Beginning in 1965, while working as a road inspector near Chandigarh, India, Nek Chand began constructing an imagined kingdom of concrete “immortal beings” on a piece of unused city-owned land. Made from rocks he had been collecting for years, and detritus from the nearby dump, Chand’s idyllic city organically materialized.

Set within more than twenty-five acres of lush vegetation, Chand’s divine kingdom now consists of courtyards, chambers, terraces, winding paths, waterfalls, and thousands of human and animal concrete figures embedded with stones, pottery shards, colored glass, and repurposed rubble. When the garden was finally discovered, its demolition was spared because of public acclaim. In 1976 it was inaugurated as an official public space by the Indian government and today draws visitors from around the globe.

Forever fearful that his garden would be destroyed, Chand worked directly with the Kohler Foundation, Inc., and the Arts Center to assemble a representative selection of his sculptures that was gifted in 1999. Nek Chand died in 2015, though the Rock Garden remains open to the public.

Nek Chand

1924–2015

Nek Chand, 2000.

Nek Chand was born in 1924 in Berian Kala, Tehsil Shakargarh, India (now Pakistan). After the partition of India, when British rule came to an end in 1947, Chand’s Hindu family fled the new Muslim state on foot to New Delhi, India, nearly three hundred miles away.

In 1951 Chand moved north to Chandigarh. The government had engaged the modernist architect Le Corbusier to design a new capital for the region from the ground up; his vision radically altered Chandigarh’s layout and required razing numerous villages. While working as a road inspector, Chand began collecting rocks and stones during long bicycle journeys. He secretly stored his growing collection on a secluded parcel of protected land adjacent to a dump, from which he salvaged materials from the demolished villages. Having cleared some of the scrubland and arranged his finds for years, Chand began building the first phase of his garden in 1965. By the time of his death in 2015, his Rock Garden consisted of twenty-five acres housing thousands of concrete sculptures.

Beginning in 1996 and over the course of eight years, more than 150 sculptures from the Rock Garden were gifted to the John Michael Kohler Arts Center. Chand, who died in 2015, aided the Arts Center and Kohler Foundation, Inc., in selecting works to receive lasting care and be seen in a significant grouping outside India.
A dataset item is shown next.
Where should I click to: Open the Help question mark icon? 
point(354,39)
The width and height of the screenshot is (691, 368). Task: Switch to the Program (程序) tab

Selected Works by Nek Chand

Arts Center Exhibitions

Further Reading

Antoniou, Jim. “Chandigarh: Once the Future City.” The Architectural Review 1273 (2003):70-75. https://www.architectural-review.com/archive/2003-march-chandigarh-once-the-future-city/8616247.article

Bandyopadhyay, Soumyen, and Iain Jackson. The collection, the ruin and the theatre: architecture, sculpture and landscape in Nek Chand’s rock garden. Liverpool: Liverpool University Press, 2007.

Bhatti, S. S. Rock Garden in Chandigarh: a critical evaluation of the work of Nek Chand. Queensland: The University of Queensland, 1982.

Bahatti, S. S. “Rock Garden of Chandigarh: Nek Chand’s Testament of Creativity.” Raw Vision 1 (Spring 1989): 22-31.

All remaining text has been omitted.